Do loading procedures and rules take account of wear and tear on the hull, the potential for cargo to shift in a storm and the effect of sea conditions on a hull? It would be nice to think so, but reading that some analysis doesn't explain the demonstrated damage doesn't restore confidence. Aircraft manufacturers and authorities are less cavalier.

BTW, there is indeed a problem specific to large wooden vessels, built before the modern age with its excellent adhesives. It shows up when a classic ship is unloaded for restoration and preservation. Typically the holds are emptied and the ship lightened but often the heavy gear at the ends is left for tourists to admire, resulting in worse hogging forces than the ship experienced in service. Later wood ships were built with diagonal iron or steel struts to help prevent the condition. I suppose creep doesn't occur in a welded steel hull but fatigue does. I have read that wood is one of the most fatigue-resistant materials.

 

A hull has buoyancy and a buoyancy curve. Unless the hull form is different this is common whatever the material choice.

Loading a vessel to its limits, must be taken into consideration by the NA. As such the response will be dictated by the materials choice for the stress and deflection given that the hulls shape is the same for both materials.

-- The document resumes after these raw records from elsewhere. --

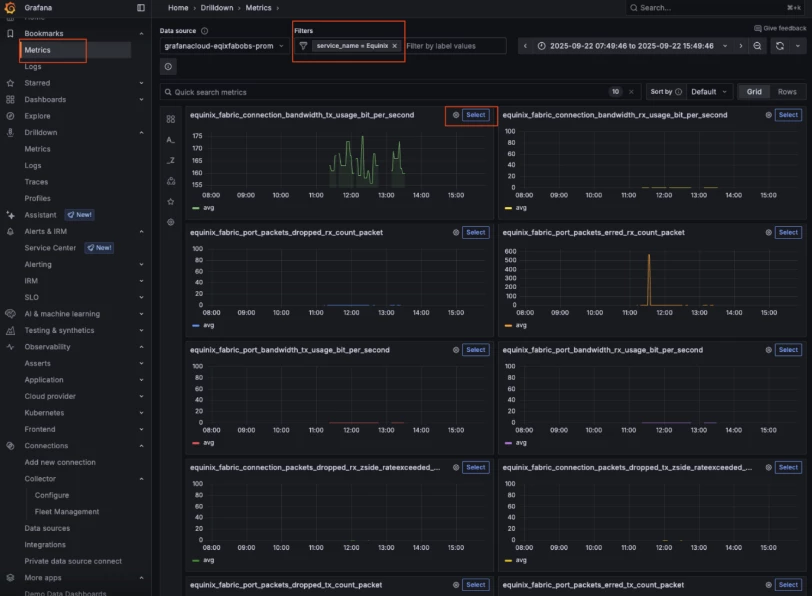The image size is (812, 596).
Task: Switch metrics view to Grid
Action: (x=754, y=92)
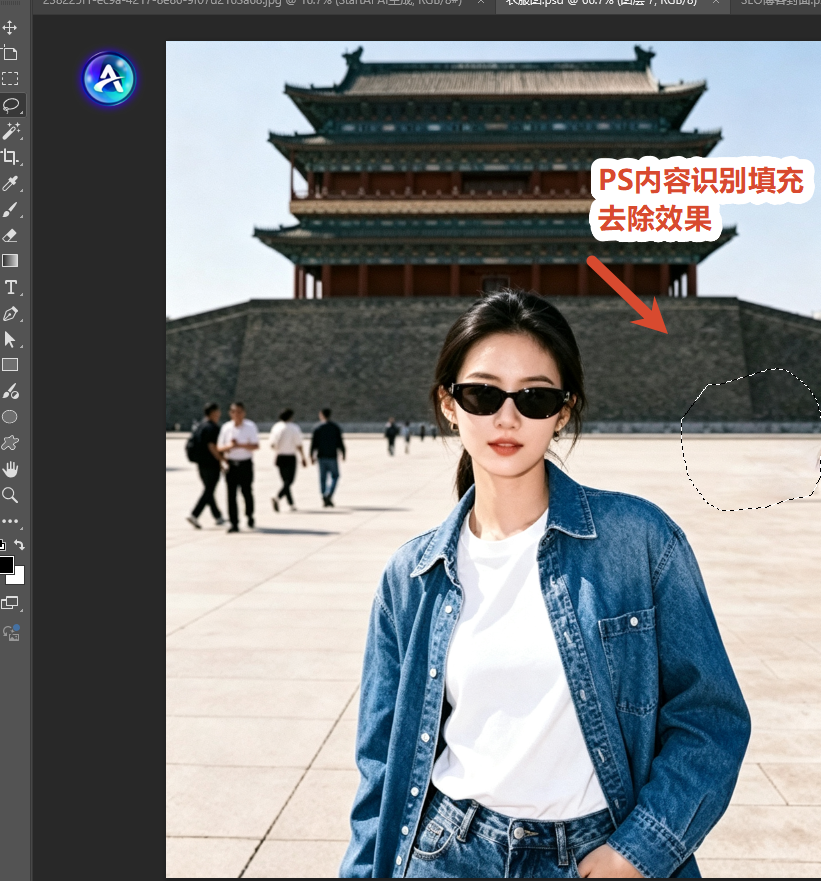Select the Pen tool

coord(10,314)
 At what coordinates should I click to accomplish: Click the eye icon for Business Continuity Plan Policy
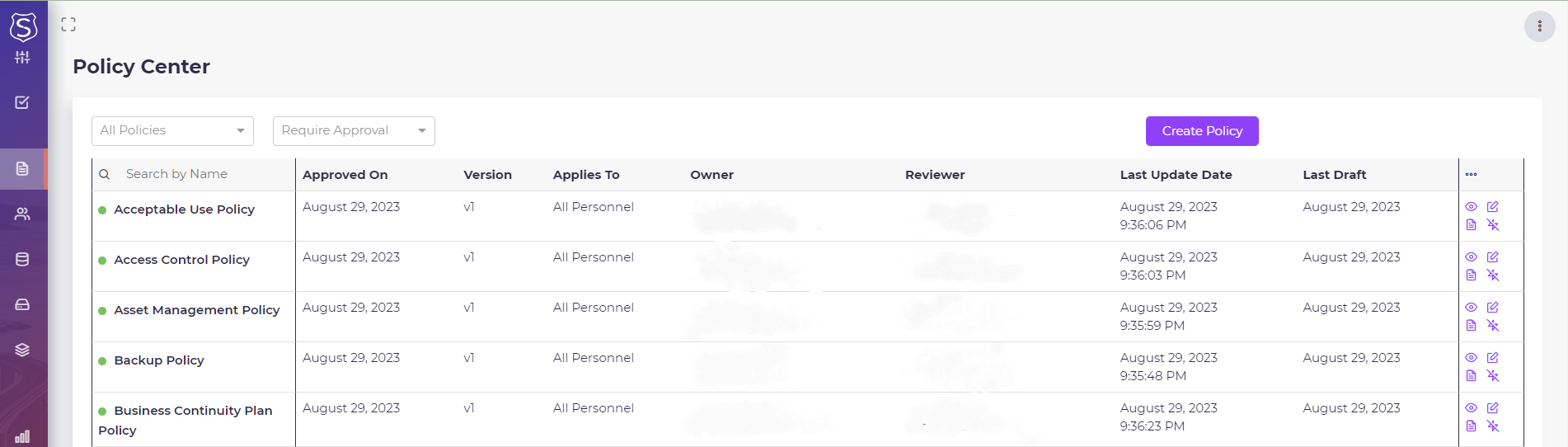tap(1471, 408)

Thus whatever the hull material, what ever the sea conditions, the same methodical procedure for designing the hull structure is taken.

If a hull is over loaded or loaded in a manner that is not in keeping with the operating manual, one cannot blame the hull material or wave length or whatever one wishes to drag up.

Fatigue is just a flexural issue which all vessel experience. The stress range ratio, amplitude as well as the environment and localised issues along with quality of manufacture come into play. Again, common to both materials. But so long as the NA has taken these issues into account...no difference between the 2 hull materials.

Thus, i'm still not sure what your point is?